= Faranak =

Female character in Persian epic

Farānak (فَرانَک) is a female character in the Persian epic Shahnameh. She is married to Abtin and the mother of Fereydun.

==Etymology==
Farânak is derived from the word Parvâneh, which means "butterfly" in Persian. Like many other words and names in Persian, the letter P was transformed to F in post-Arabic period, as the letter P does not exist in Arabic. Parvânak, meaning "the little butterfly", is another name for the Persian lynx or caracal, also called siâh-goosh سیاه%E2%80%8Cگوش, which means "black-eared" in Persian. Both the name siâh-goosh ("black-eared") and parvânak ("little butterfly") refer to the pointy long black ears of the Persian lynx that look like butterflies.

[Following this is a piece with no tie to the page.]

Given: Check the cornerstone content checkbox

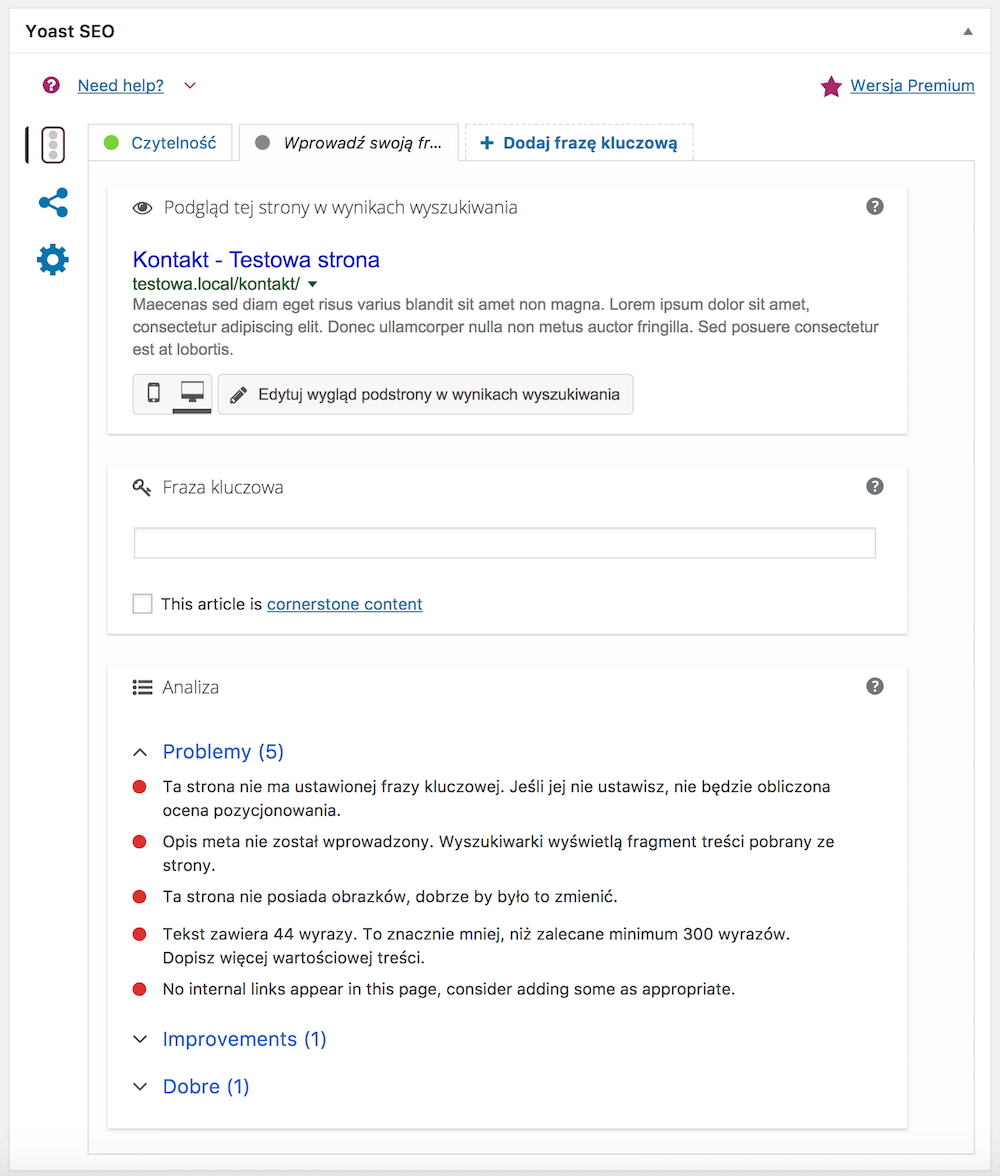Looking at the screenshot, I should pos(143,604).
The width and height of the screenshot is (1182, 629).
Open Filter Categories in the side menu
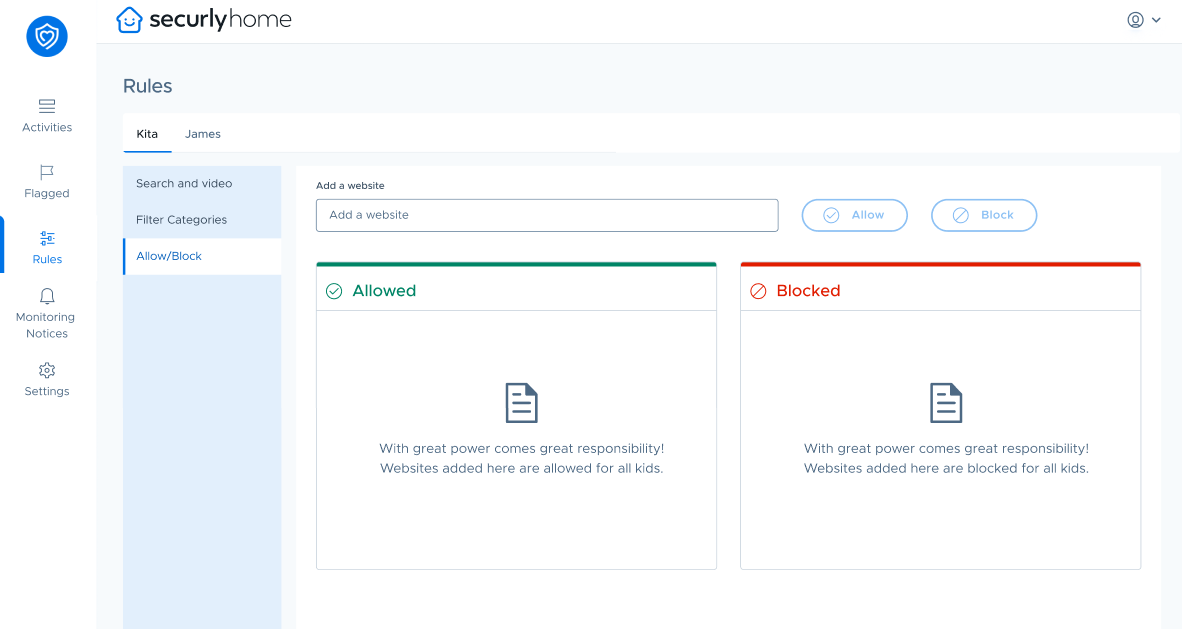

The Persian lynx or caracal accompanies the lion as the lion is a strong hunter and often leaves some food for the lynx which is a much smaller cat. In return, the lynx has a much stronger sense of smell and can lead the lion to the prey.

==Attestation==
Farânak as a female name was first documented in Shâhnameh, for the character who was married to the good man Abtin, and the mother of the character Fereydun, a great hero who later became a king. The name for the character Farânak, who stood by these strong men, may have created and inspired by the story of the relationship between the Persian lynx and the lion; she who walks in front of the lions.